Target: Vivid Entertainment and Califa Productions
Goal: Drop lawsuit against new law that requires adult film stars to wear condoms
In November of this past year, Los Angeles passed the Measure B law, which requires all members of the adult film industry to use condoms when they are shooting. Though the entertainers get tested regularly, the law greatly helps to prevent sexually transmitted infections like HIV, and encourages anyone watching the films to practice safe sex as well. Two major pornography companies, Vivid Entertainment and Califa Productions, have filed a lawsuit against LA County, saying that the law is unconstitutional and that people don’t want to view a sex scene that features condoms. However, over a million people in the U.S. currently live with HIV, and 1 in 5 is unaware of it. The health of adult film actors and the public should be put ahead of ratings. Urge these companies to drop the lawsuit against Measure B.
Though adult entertainers are tested regularly for HIV, gonorrhea and chlamydia, the tests aren’t foolproof. There are still other infections that don’t get screened, and tests for HIV can present a false negative if performed too soon after contracting the virus. This poses a huge risk for those who think that they are safe because their partner was tested. Even with the tests, adult film stars sometimes contract HIV or other infections. In 2010 Derrick Burts tested positive for HIV, even though he claimed that his only sexual partners were others in the film industry and his girlfriend. Condom use could prevent this.
The pornography industry can have a big influence on others, too. People who watch the films may think that because the actors don’t wear protection, that they aren’t supposed to either. Whether people choose to use condoms to protect themselves is their own personal decision. However, the entertainment industry should set a good example when it comes to something as serious as transmitting diseases. Tell Vivid Entertainment and Califa Productions to consider the health of their employees and the influence they have on others.

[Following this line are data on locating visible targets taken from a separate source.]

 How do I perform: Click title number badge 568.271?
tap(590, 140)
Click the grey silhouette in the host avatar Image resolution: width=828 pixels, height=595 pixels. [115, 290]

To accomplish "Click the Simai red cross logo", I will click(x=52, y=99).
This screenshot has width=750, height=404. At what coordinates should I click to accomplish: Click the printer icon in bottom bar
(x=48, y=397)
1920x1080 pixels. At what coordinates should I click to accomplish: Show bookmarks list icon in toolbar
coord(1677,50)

Dear Vivid Entertainment and Califa Productions,
I am writing to urge you to reconsider your lawsuit against the Measure B law requiring adult film stars to wear protection while shooting. You argue that it is unconstitutional and prohibits freedom of expression. However, the content of the film is not being infringed upon; rather, a safety precaution has been added. Monthly tests are a great way to monitor sexually transmitted infections, but they are never 100 percent accurate. Using condoms protects the health of your employees. When a potential consequence is HIV, there is no reason to take any risks.

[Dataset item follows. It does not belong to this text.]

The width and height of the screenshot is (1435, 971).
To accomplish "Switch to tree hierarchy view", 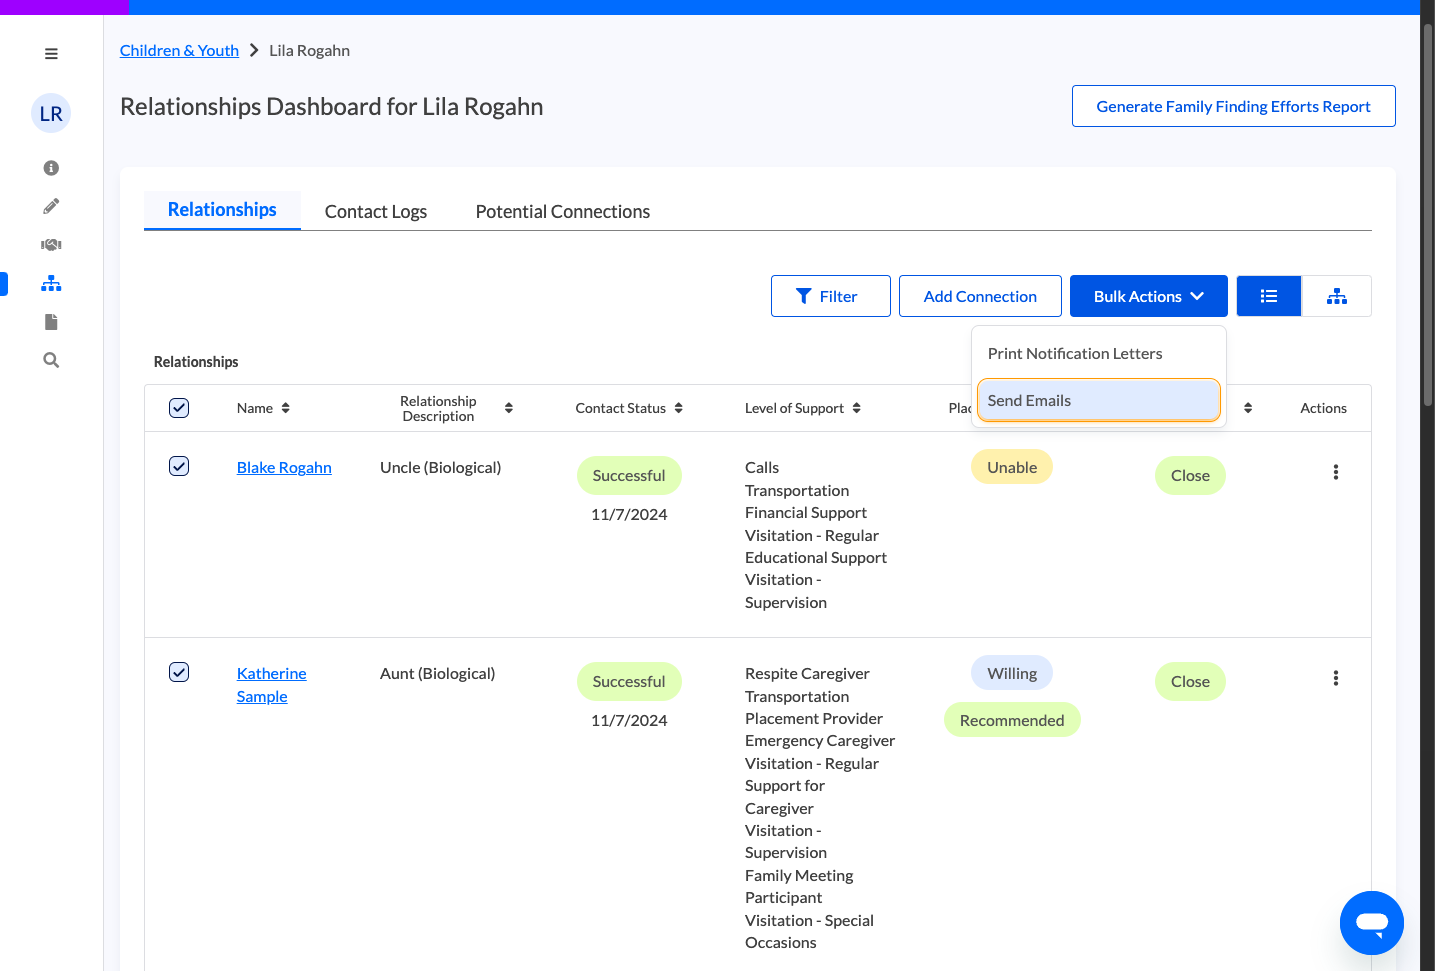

Over a million people in the U.S. currently have HIV, and 1 in 5 is unaware of it. The adult entertainment industry can have a major influence on anyone that watches their films. If someone constantly sees these actors having sexual encounters without any protection, they might think they should do that, too. But if wearing protection becomes the norm in these films, a viewer may consider using protection for his or her next encounter.
Please, drop the lawsuit against Measure B. If not for the health of your own employees, do it for the widespread influence you have on people across the nation. Just one person who contracts HIV has the power to set off a chain reaction. Do the right thing instead of putting your ratings first.